Our cause for this purpose is this:
- Spread the Word about Feline Diabetes
We don't know how many diabetic cats are destroyed everyday simply because they are diabetic. Or worse yet, they are sent to shelters and left to sit in metal cages, terrified, for a few days before they are destroyed. The case workers at DCIN do their best to identify these cats and save them.
We do know that feline diabetes is epidemic in the United States, with various websites stating that 1 in 50, 100, or 200 cats is diagnosed with diabetes mellitus.
Our calls to action are:
- Post a link to Dr. Lisa Pierson’s Feeding Your Cat: Know the Basics of Feline Nutrition article on your social networking sites. Print a copy of that article, and deliver it to your veterinarian.
- Print copies of Diabetic Cat Care’s Cats are Obligate Carnivores handout and distribute them in appropriate places (pet and grocery store public boards) and to appropriate people (caregivers buying dry cat food at pet and grocery stores).
- Print copies of Diabetic Cats in Need’s brochure and strip sheet and deliver them to your veterinarian, animal shelters, and animal rescues.
- Post a link to Diabetic Cats in Need's list of adoptable diabetic cats on your social networking sites.
If our friends print copies of our brochure and strip sheet and take them to their veterinarian’s offices, animal shelters, and animal rescues, more caregivers will become aware of the help that DCIN can provide through its Financial Assistance and Rehoming programs. Our brochure also directs caregivers to forums on the Internet with large groups of caregivers helping each other treat their diabetic cats. Those forums are at Diabetic Cat Care and FelineDiabetes.com.
If our friends post a link to our adoptable diabetic cats on their social networking sites, more caregivers may step forward to offer a home and heart to these dear, abandoned cats. And in moving to a home with love and proper care of their diabetes, these cats will live long and healthy lives. Many may even go into diabetic remission.
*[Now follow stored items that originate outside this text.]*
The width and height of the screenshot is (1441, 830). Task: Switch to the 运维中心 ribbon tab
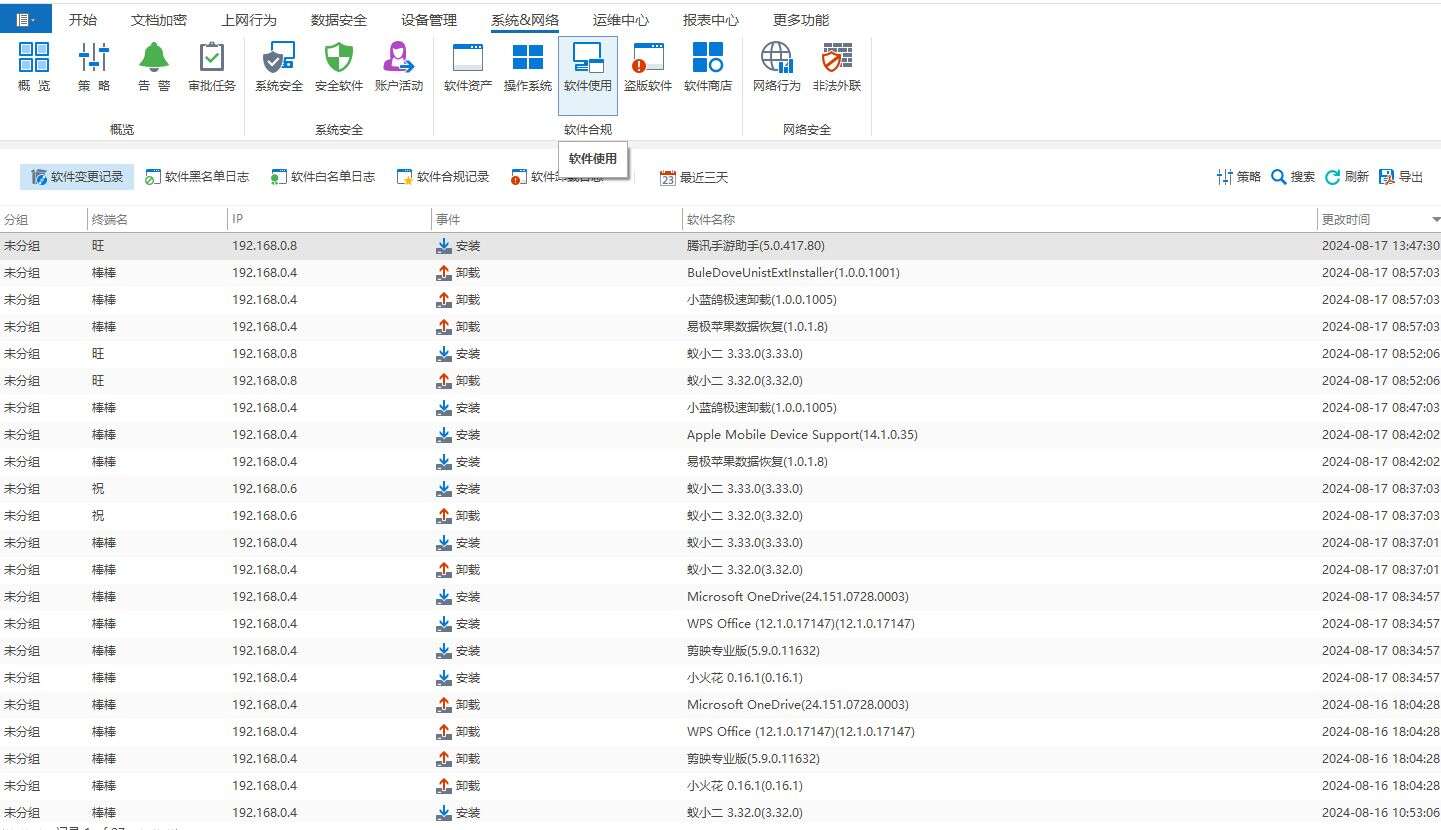[x=620, y=20]
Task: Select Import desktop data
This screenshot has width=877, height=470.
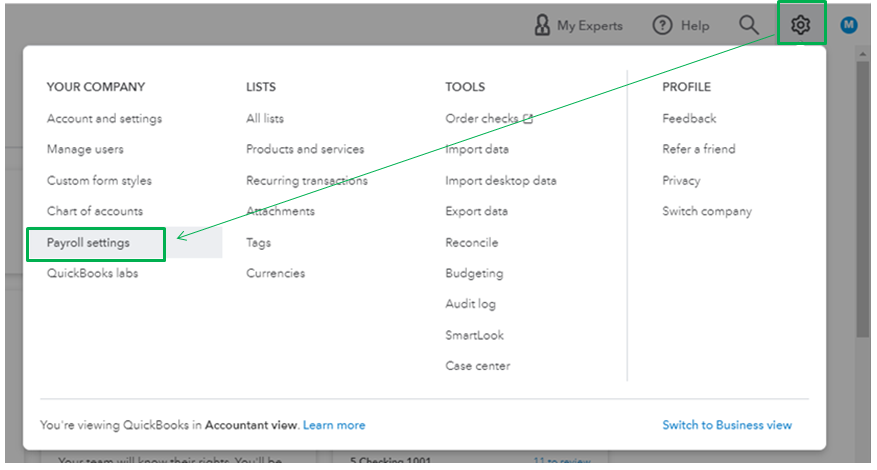Action: 501,181
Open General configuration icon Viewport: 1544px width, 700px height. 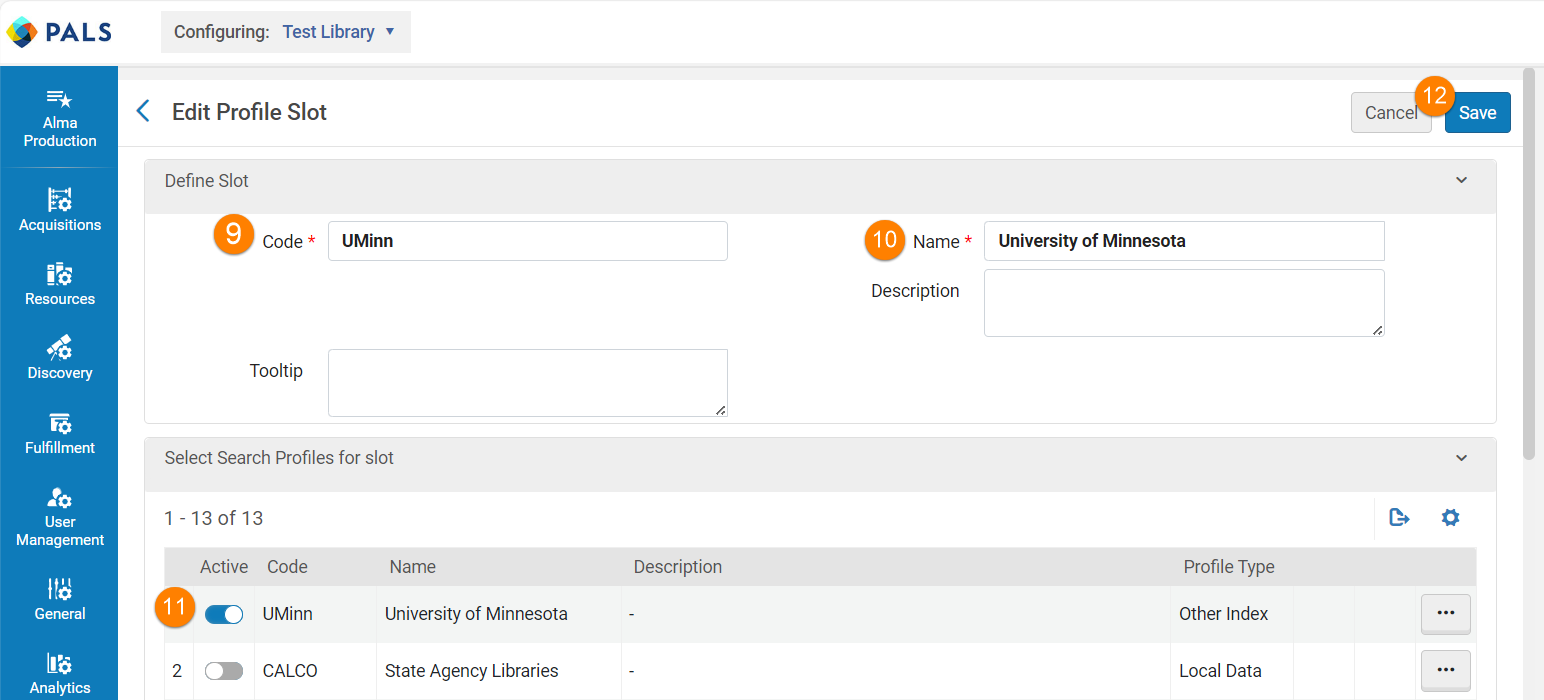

DCIN's adoptable diabetic cat list includes cats like Spivey, who was presented to a veterinarian solely because of her diabetes. The vet asked for a surrender instead, and DCIN has been trying since August 2011 to find this sweet girl her own home.
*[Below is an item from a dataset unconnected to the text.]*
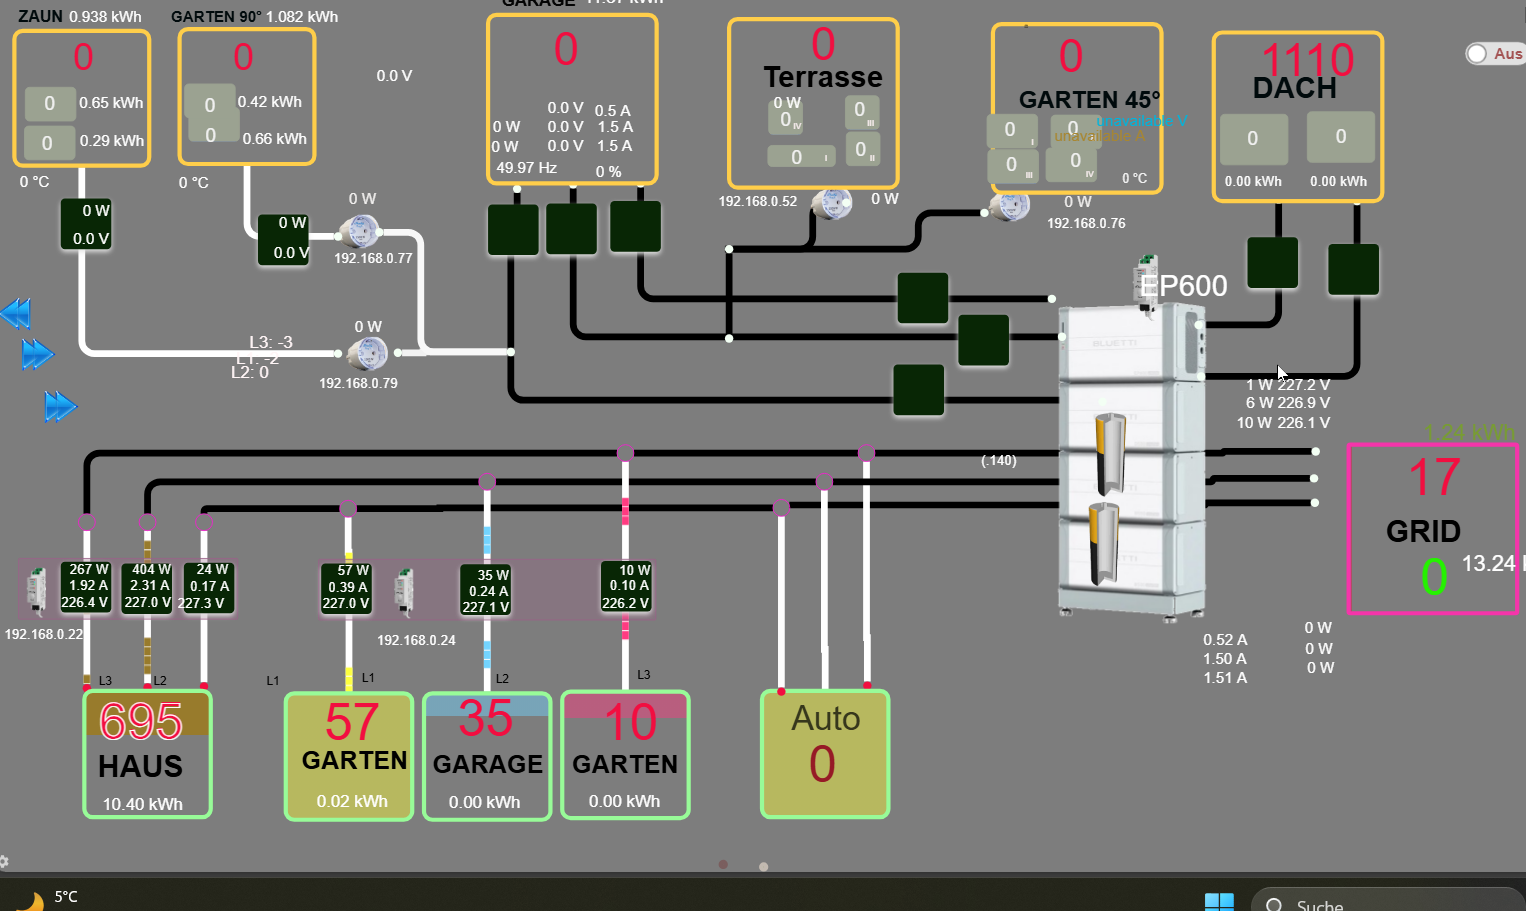Select the GRID power tile
The width and height of the screenshot is (1526, 911).
[1432, 528]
Experience in treating a diabetic cat is not a requirement to adopt. One must be willing to learn and apply appropriate treatment, including hometesting blood glucose levels with a human glucometer, injecting a suitable dose of insulin twice a day, and feeding low-carbohydrate canned or raw food. There are two very good forums on the Internet with large groups of caregivers helping each other treat their diabetic cats. Those forums are at Diabetic Cat Care and FelineDiabetes.com.